Validation of the system
Although iHELP has not been used in a real disaster yet, as it is less than a year old, NATO’s Crisis Management and Disaster Response Center of Excellence in Soﬁa, Bulgaria, was involved throughout the project as an end user. It provided realistic disaster scenarios to test the system and vali-date the results based on its staff experience. Its involvement has greatly contributed to the development of methods and models that can be used in real-life scenarios.
However, we believe it is necessary to work with other disaster response organizations such as the U.N. Ofﬁce for the Coordination of Humanitarian Affairs, Red Cross and Federal Emergency Management Agency, among others, to enhance the system’s ability to adapt to various types of scenarios.

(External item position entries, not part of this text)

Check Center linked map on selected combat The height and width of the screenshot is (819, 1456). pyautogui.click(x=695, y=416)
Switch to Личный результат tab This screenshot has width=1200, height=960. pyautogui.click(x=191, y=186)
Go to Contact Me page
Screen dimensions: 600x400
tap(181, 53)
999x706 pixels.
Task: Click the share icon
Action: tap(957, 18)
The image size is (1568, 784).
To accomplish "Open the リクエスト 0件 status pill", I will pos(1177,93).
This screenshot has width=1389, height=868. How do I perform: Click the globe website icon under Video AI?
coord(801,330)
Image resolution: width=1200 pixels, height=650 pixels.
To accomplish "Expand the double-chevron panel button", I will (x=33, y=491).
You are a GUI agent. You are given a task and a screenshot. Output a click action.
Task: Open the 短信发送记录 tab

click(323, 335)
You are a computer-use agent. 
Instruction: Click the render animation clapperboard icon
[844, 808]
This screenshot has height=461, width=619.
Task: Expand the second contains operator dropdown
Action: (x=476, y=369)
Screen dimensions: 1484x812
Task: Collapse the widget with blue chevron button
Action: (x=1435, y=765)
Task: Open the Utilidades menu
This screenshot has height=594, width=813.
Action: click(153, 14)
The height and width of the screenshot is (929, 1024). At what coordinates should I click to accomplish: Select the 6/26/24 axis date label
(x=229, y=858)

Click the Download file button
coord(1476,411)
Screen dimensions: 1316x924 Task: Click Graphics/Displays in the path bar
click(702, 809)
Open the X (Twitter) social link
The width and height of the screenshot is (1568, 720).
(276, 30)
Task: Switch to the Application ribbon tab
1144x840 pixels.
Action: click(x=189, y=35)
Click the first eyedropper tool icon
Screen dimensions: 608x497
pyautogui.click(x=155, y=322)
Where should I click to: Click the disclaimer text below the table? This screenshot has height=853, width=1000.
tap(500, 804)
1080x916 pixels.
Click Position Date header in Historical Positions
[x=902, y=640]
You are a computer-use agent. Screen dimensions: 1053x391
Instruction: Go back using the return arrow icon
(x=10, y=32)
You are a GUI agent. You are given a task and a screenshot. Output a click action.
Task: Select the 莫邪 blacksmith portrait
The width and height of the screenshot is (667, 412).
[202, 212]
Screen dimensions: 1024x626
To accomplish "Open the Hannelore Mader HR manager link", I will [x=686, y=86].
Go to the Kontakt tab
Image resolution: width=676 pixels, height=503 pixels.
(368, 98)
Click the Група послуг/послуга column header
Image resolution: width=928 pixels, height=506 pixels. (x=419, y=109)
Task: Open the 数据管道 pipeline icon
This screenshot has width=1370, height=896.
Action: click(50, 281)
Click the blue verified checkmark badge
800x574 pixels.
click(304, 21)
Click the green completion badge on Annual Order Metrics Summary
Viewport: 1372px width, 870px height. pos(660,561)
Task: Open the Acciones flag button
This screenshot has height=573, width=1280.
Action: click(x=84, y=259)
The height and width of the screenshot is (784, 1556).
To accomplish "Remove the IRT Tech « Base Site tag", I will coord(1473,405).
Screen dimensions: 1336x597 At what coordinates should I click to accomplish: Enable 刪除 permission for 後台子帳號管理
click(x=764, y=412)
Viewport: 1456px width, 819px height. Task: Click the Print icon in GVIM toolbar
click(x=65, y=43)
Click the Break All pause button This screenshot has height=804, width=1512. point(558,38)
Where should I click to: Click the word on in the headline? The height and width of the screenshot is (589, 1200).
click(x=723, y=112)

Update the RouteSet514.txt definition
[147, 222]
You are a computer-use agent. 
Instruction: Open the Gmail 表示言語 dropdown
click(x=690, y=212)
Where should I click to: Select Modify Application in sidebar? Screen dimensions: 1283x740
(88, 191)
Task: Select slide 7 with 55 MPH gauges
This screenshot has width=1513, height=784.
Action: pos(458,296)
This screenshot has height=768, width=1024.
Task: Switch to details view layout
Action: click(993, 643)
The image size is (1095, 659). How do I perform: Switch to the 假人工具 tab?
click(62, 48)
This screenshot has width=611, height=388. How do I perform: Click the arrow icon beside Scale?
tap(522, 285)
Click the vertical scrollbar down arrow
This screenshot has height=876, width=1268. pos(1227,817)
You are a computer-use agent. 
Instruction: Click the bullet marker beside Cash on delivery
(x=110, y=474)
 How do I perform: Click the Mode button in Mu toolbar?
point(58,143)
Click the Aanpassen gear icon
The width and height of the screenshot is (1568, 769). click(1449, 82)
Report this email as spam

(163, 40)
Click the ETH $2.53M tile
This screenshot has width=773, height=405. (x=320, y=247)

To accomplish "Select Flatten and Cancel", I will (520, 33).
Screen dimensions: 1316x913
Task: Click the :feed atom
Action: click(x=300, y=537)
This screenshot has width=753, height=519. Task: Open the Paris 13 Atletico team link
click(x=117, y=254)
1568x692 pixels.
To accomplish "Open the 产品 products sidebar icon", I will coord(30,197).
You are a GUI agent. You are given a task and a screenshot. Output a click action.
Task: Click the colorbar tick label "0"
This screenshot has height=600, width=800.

It is very common for faculty members at universities to pursue sponsored funding for their research ideas, especially in the ﬁelds of science and engineering. It is less frequent, however, for university research projects to evolve from basic and theoretical research to applied research and turn their work into a solution applicable to real-world problems.
This project is an example of an innovative research program that applies principles of industrial engineering and operations research to disaster response and crises management through open innovation platforms and entrepreneurial activity. We hope that not only would iHELP be sustainable but will also save lives.